Kuryr Kubernetes SR-IOV Integration

https://blueprints.launchpad.net/kuryr-kubernetes/+spec/kuryr-kubernetes-sriov-support

This spec proposes an approach to allow kuryr-kubernetes manage pods that require SR-IOV interfaces.

Problem Description

SR-IOV (Single-root input/output virtualization) is a technique that allows a single physical PCIe device to be shared across several clients (VMs or otherwise). Each such network card would have a single PF (physical function) and multiple VFs (Virtual Functions), essentially appearing as multiple PCIe devices. These VFs can be then passed-through to VMs bypassing the hypervisor and virtual switch. This allows performance comparable to non-virtualized environments. SR-IOV support is present in nova and neutron, see docs 1.

It is possible to implement a similar approach within Kubernetes. Since Kubernetes uses separate network namespaces for Pods, it is possible to implement pass-through, simply by assigning a VF device to the desired Pod’s namespace.

There are several challenges that this task poses:

  • SR-IOV interfaces are limited and not every Pod would require them. This means that a Pod should be able to request 0(zero) or more VFs. Since not all Pods will require VFs, these interfaces should be optional.

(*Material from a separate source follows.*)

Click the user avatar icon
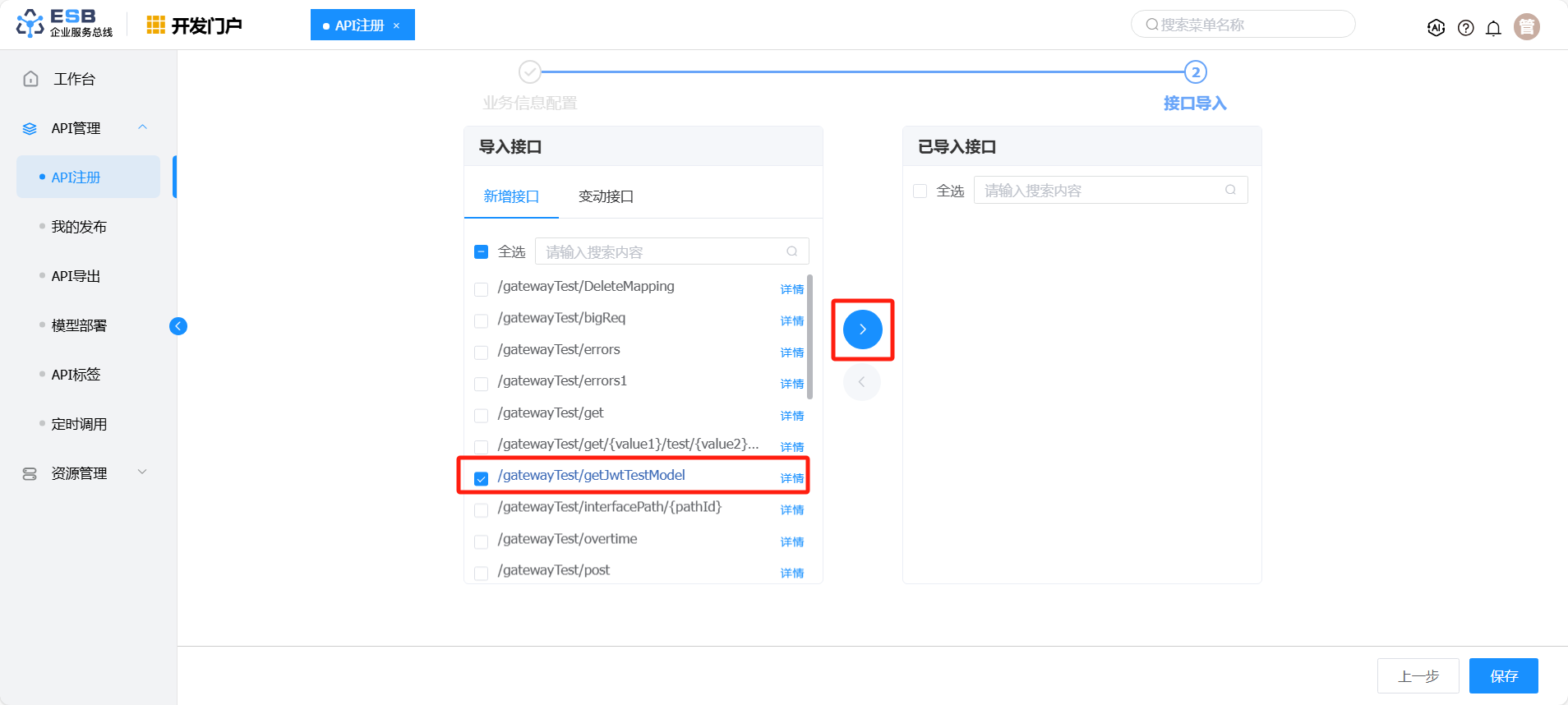This screenshot has height=705, width=1568. 1526,27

  • For SR-IOV support to be practical the Pods should be able to request multiple VFs, possibly from multiple PFs. It’s important to note that Kubernetes only stores information about a single IP address per Pod, however it does not restrict configuring additional network interfaces and/or IP addresses for it.

  • Different PFs may map to different neutron physical networks(physnets). Pods need to be able to request VFs specific physnet and physnet information (vlan id, specifically) should be passed to the CNI for configuration.

  • Kubernetes does not have any knowledge about SR-IOV interfaces on the Node it runs. This can be mitigated by utilising Opaque Integer Resources 2 feature from 1.5.x and later series.

  • This feature would be limited to bare metal installations of Kubernetes, since it’s currently impossible to manage VFs of a PF inside a VM. (There is work to allow this in newer kernels, but latest stable kernels do not support it yet)

Proposed Change

Proposed solution consists of two major parts: add SR-IOV capabilities to VIF handler of kuryr-kubernetes controller and enhance CNI to allow it associate VFs to Pods.

Pod scheduling and resource management

Since Kubernetes is the one who actually schedules the Pods on a Node we need a way to tell it that a particular node is capable of handling a SR-IOV-enabled Pods. There are several techniques in Kubernetes, that allow limiting where a pod should be scheduled (i.e. Labels and NodeSelectors, Taints and Tolerations), but only Opaque Integer Resources 2 (OIR) allows exact bookkeeping of VFs. This spec proposes to use a predefined OIR pattern to track VFs on a node::

pod.alpha.kubernetes.io/opaque-int-resource-sriov-vf-<PHYSNET_NAME>

For example to request VFs for physnet2 it would be::

pod.alpha.kubernetes.io/opaque-int-resource-sriov-vf-physnet2

It will be deployer’s duty to set these resources, during node setup. kubectl does not support setting ORI as of yet, so it has to be done as a PATCH request to Kubernetes API. For example to add 7 VFs from physnet2 to k8s-node-1 one would issue the following request:

curl --header "Content-Type: application/json-patch+json" \
--request PATCH \
--data '[{"op": "add", "path":
"/status/capacity/pod.alpha.kubernetes.io~1opaque-int-resource-sriov-vf-physnet2",
"value": "7"}]' \
http://k8s-master:8080/api/v1/nodes/k8s-node-1/status

For more information please refer to OIR docs. 2 This process may be automated, using Node Feature Discovery 3 or a similar service, however these details are out of the scope of this spec.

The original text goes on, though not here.